■ **WHAT THE TASK ASKS**
The lines below, from the one holding "Given: Toggle the Новые отчеты switch" through the final line, are to be copied exactly, with no other lines and no pictures.

[Saved data entries]
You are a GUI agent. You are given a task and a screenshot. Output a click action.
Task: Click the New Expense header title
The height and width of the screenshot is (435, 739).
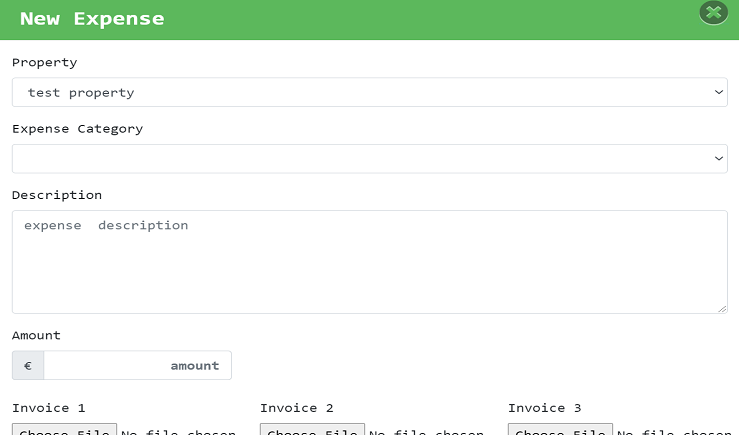point(92,19)

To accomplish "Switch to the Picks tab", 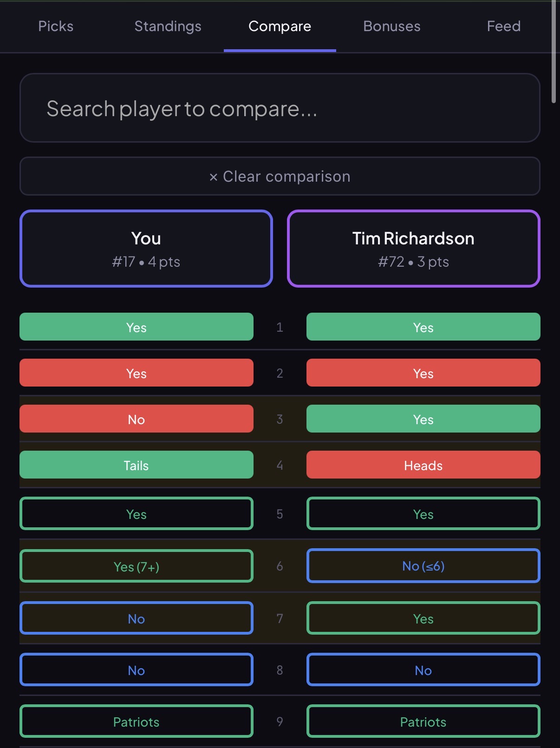I will 55,26.
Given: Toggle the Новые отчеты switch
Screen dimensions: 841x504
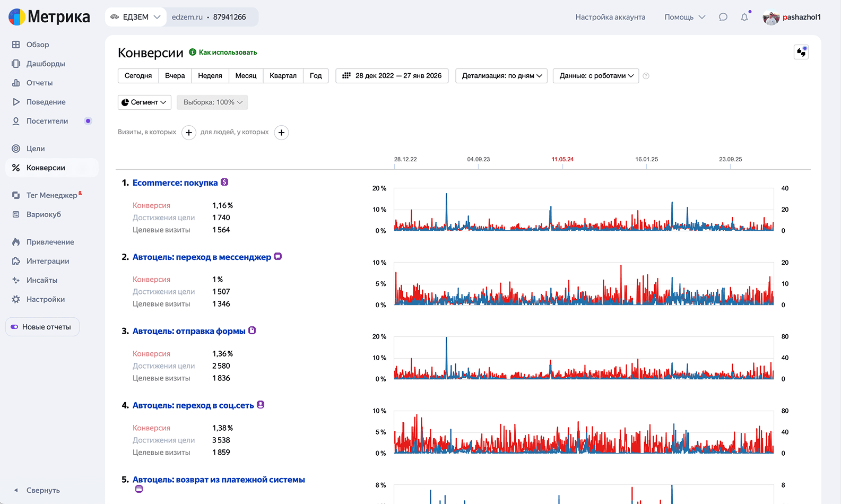Looking at the screenshot, I should [15, 327].
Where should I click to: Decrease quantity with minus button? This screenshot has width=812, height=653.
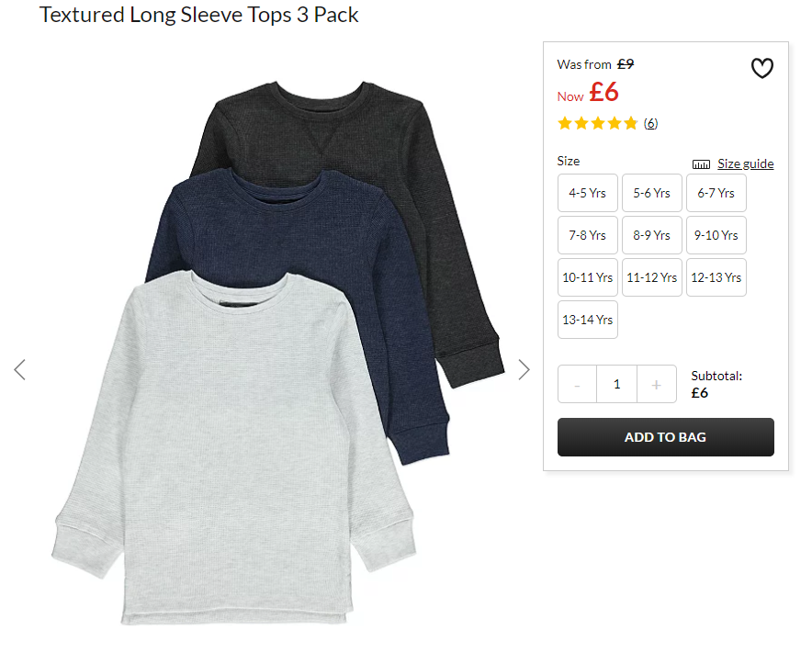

■ **PROBLEM SOLUTION**
Given: Toggle the Новые отчеты switch
Screen dimensions: 841x504
Looking at the screenshot, I should [15, 327].
Where should I click to: Decrease quantity with minus button? This screenshot has width=812, height=653.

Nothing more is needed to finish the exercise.